Simple scalars behave as you expect. Objects can do whatever they like. Showing us sample that we can run and reproduce the issue would help - we could then try ikegami's test. That doesn't at all mean we want to see your application though, but just enough lines to reproduce the issue. See I know what I mean. Why don't you? for some tips that help in this situation.

---

Perl's payment curve coincides with its learning curve.
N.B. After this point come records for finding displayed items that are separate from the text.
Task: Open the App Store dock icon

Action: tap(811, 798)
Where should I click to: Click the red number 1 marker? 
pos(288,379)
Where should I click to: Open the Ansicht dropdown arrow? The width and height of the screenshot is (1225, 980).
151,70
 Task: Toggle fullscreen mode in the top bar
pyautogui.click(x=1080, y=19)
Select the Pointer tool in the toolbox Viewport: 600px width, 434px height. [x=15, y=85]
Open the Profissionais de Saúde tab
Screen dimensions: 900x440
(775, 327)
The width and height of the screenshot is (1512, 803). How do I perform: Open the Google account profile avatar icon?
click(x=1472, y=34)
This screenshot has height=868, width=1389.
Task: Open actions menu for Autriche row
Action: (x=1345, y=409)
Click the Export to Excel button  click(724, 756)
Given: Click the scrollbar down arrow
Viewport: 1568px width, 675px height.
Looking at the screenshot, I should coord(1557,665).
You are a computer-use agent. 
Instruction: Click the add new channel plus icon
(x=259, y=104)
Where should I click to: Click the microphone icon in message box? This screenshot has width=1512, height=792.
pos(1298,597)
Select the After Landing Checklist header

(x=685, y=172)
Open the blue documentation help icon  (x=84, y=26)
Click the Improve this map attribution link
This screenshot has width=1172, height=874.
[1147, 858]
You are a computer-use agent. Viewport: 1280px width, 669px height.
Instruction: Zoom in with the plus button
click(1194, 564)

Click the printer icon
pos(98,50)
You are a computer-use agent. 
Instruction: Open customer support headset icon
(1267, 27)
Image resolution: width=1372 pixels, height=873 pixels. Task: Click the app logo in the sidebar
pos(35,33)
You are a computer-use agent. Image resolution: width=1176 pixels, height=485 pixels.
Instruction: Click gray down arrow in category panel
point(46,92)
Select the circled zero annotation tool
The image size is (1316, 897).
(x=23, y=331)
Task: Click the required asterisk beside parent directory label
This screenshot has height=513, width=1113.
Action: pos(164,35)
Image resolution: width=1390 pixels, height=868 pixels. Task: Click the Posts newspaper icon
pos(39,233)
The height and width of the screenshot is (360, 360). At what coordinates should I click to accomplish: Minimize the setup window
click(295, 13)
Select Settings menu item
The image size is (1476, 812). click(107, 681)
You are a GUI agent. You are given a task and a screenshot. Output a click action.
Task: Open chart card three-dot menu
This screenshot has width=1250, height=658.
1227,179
Well, I'm skeptical that it would be a good idea for me to upload my Order and Tour object libraries, and I don't expect anyone to sift through all my code and debug it for me. What I'm looking for is a good direction in which to direct my diagnostic efforts. Under what conditions can I take a string "110.98" and not be able to use it in numeric context? I thought the answer was "under no conditions ever for any reason under any version of Perl" but clearly I'm wrong. That said, I'll chop out the code that spits out the values and isolate them and try to get a manageable test case.

Under what conditions can I take a string "110.98" and not be able to use it in numeric context?

None, unless it's not a string or not that string, as oshalla very eloquently puts. That's why I asked to see what the value really is. I'm still waiting for an answer.

I didn't suggest in anyway you post an enormous program here.

What I suggest is that you reduce your code to a minimal program such that it 1) runs, and 2) shows your problem.

Under what conditions can I take a string "110.98" and not be able to use it in numeric context? I thought the answer was "under no conditions ever for any reason under any version of Perl" but clearly I'm wrong.

Oh, no, you are right. If you have a string "110.98", you will be able to use it in numeric context. The problem however is that you may very well have some else than a string.

But since we don't know where the thing you have is coming from, we don't know, do we? And I don't like the game of "I've problem. I only half describe it. Now guess what's going on". If I want to play situation puzzles, I'll go to rec.puzzles.